*** Begin section ***

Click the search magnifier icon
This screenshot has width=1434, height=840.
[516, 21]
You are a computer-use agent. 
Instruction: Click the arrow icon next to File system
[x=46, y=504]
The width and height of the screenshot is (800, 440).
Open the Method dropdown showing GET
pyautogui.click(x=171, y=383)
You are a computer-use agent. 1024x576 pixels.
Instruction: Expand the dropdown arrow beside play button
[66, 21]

*** End section ***
*** Begin section ***

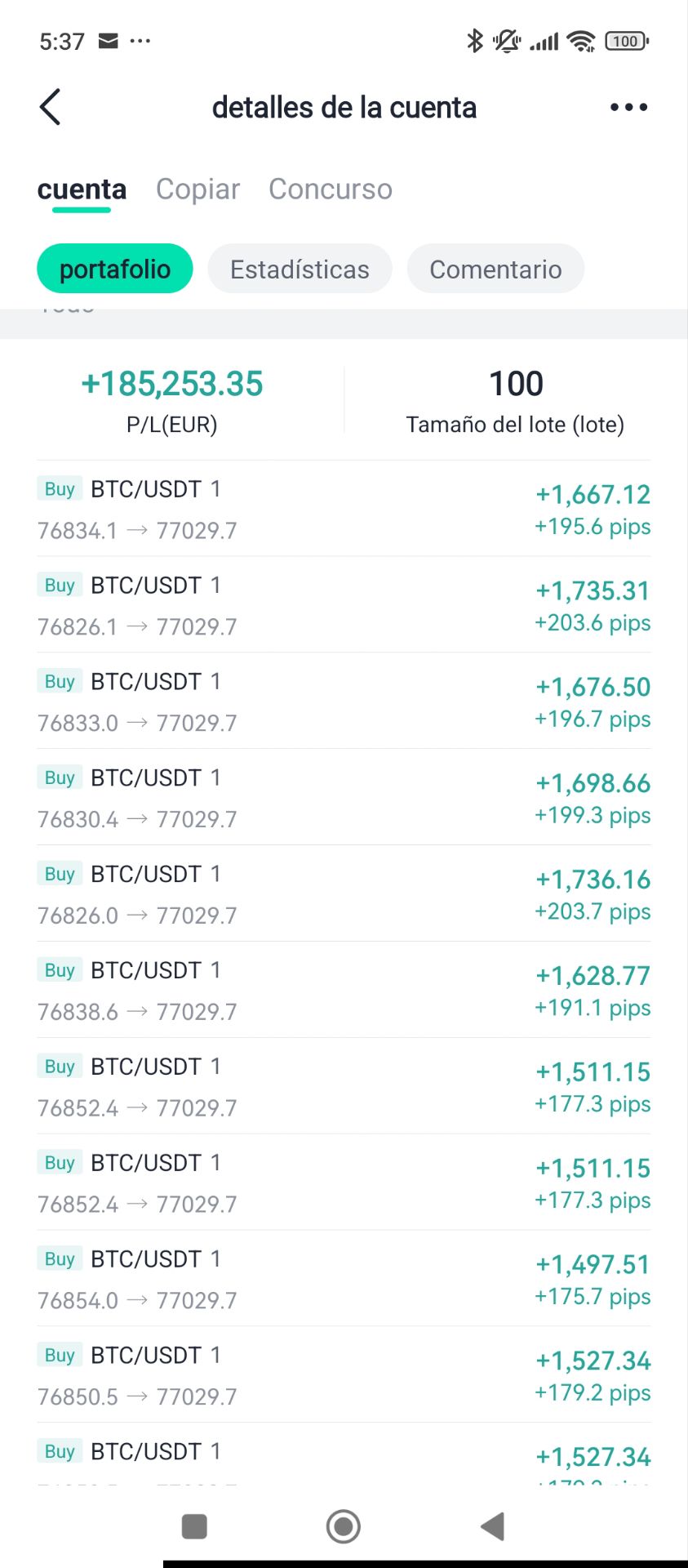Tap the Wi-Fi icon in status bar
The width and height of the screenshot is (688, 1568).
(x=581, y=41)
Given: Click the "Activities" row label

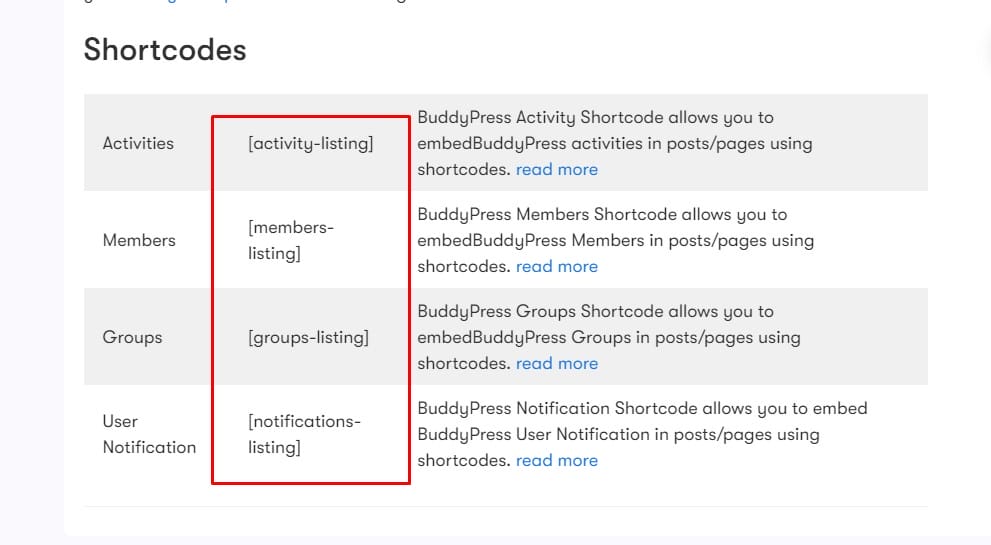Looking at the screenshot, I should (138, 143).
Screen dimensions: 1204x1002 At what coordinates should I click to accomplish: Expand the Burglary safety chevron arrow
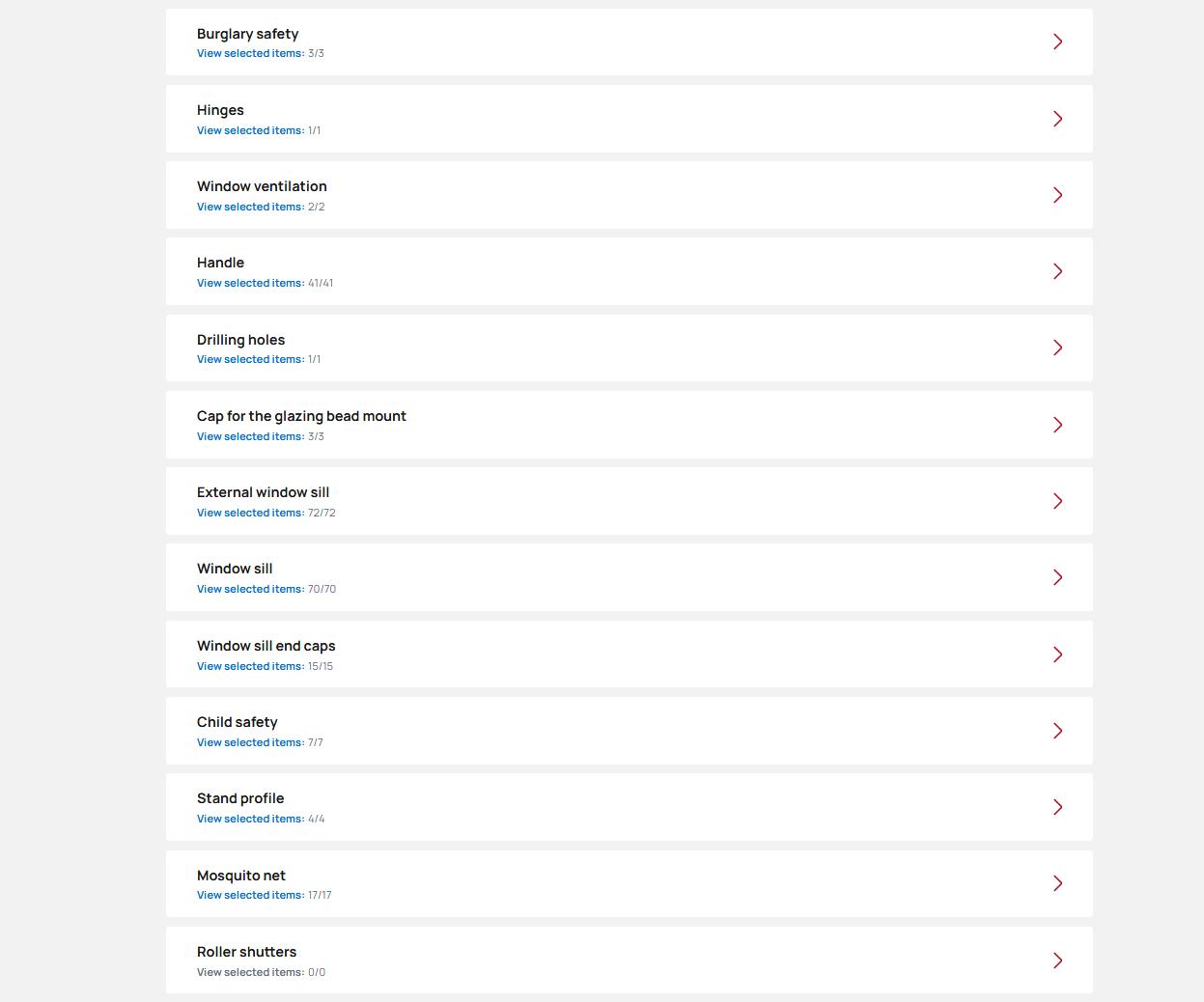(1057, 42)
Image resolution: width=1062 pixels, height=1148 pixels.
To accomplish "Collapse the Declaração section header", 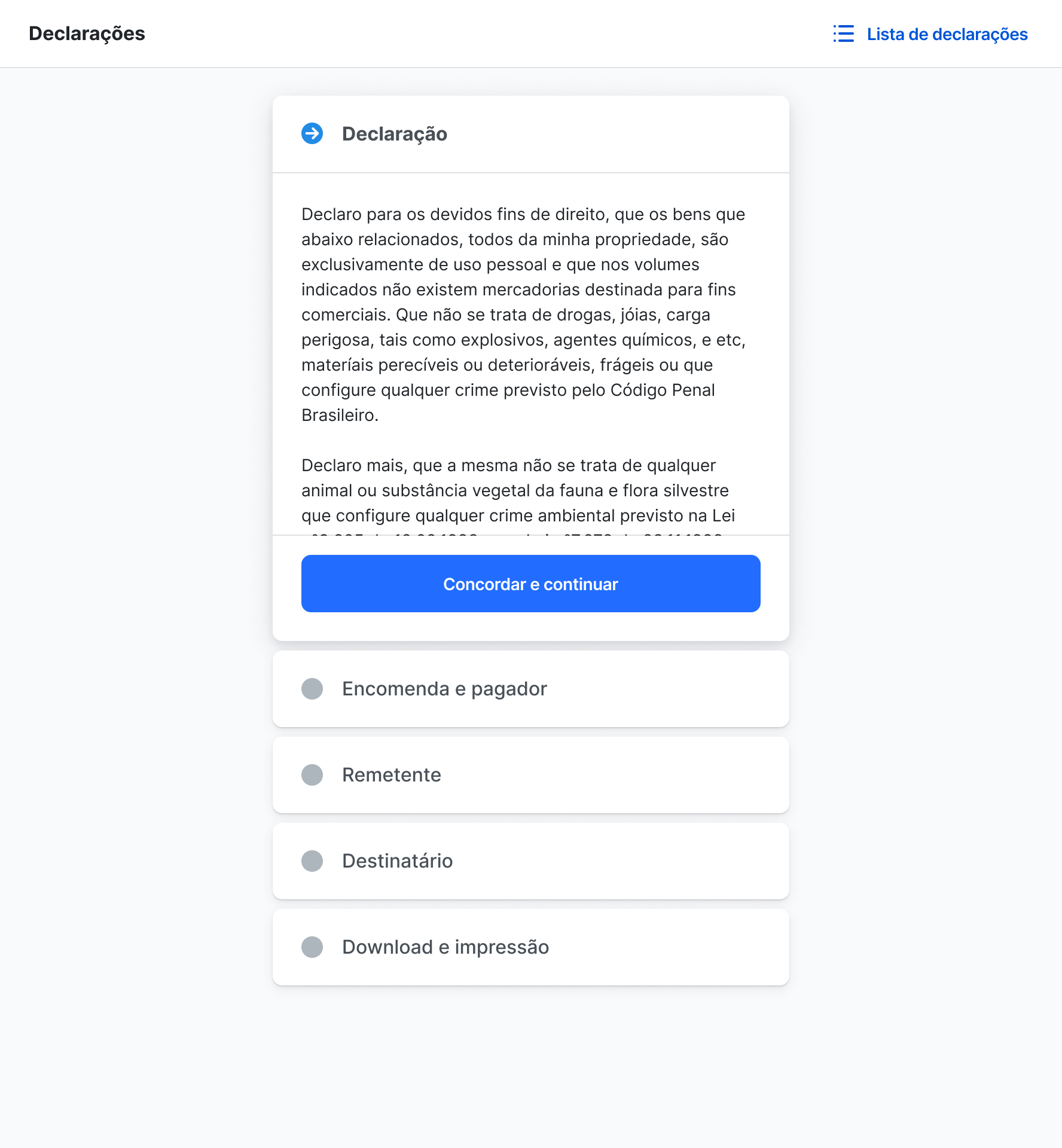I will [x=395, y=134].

*** End section ***

* TASK STATEMENT *
Count the lines holding the word "computer" in this material. Reply with the number and nothing else.

* ANSWER SPACE *
2